Perceived expected outcomes from convergence initiatives include:

1) Increase in Social Capital: Collective planning and implementation among different stakeholders will enhance social capital. This will improve management and work output.

2) Increase in Physical Capital: The process will help in creating durable assets and will also improve land productivity.

3) Facilitation of Ecological Synergies: Natural resource base regeneration through different Activities such as afforestation, drought proofing, flood proofing, and watershed will lead to effective use of Resources.

4) Mitigating Effects of Climate Change: NREGA helps in addressing issues such as CO emissions 2 and industrial pollution and stemming.

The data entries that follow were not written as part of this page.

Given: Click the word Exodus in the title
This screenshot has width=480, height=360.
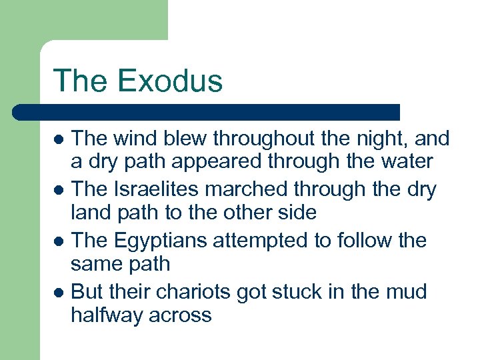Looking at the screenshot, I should point(171,81).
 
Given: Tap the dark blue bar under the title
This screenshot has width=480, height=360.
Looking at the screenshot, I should point(207,112).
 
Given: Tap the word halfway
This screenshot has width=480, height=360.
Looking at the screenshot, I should point(105,315).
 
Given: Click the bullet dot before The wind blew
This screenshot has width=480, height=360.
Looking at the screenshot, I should point(59,140).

5) Enhancing Economic Opportunities: Income opportunities, savings and investments may be generated through activities such as pisciculture.

6) Strengthening Democratic Processes: Convergence awareness and planning at the grassroot level will lead to greater ownership of projects.

7) Facilitating Sustainable Development: Convergence efforts through creation of durable assets, rural connectivity, productivity enhancement and capacity development lead to sustainable development.

NIRD, Civil Society Organisations/ Professional Institutions having technical competence & resources are being enlisted for monitoring of convergence pilots. This report highlights the innovative experiments and good practices happening in pilots’ districts. It also documents the lessons learnt in the light of the interactions with stakeholders in these states. In this regard, the salient features of NREGS and strengthening of PRIs, as well as CBOs have been considered as the bottom line.

Some key issues considered in the status study are:

1) What type of convergence (fund, institutional technical expertise, social mobilisation) has been attempted? How simultaneous convergence of all the dimensions can be achieved? How participatory was the process adopted? Whether PRIs or local bodies, in particular, have been involved in the planning and implementation of convergence initiatives?

2) What is the scope for achieving multi-sectoral collaboration taking into account regional diversity to make a significant contribution to project sustainability and maximisation of benefits?

3) What institutional arrangement would ensure the identification of convergence projects by the community for wider acceptance and ownership? Why the successful/innovative projects are not being replicated? How this can be institutionalized?

4)How to address the various factors (capacity, commitment) hindering the convergence planning for achieving synergy and optimal use of resources?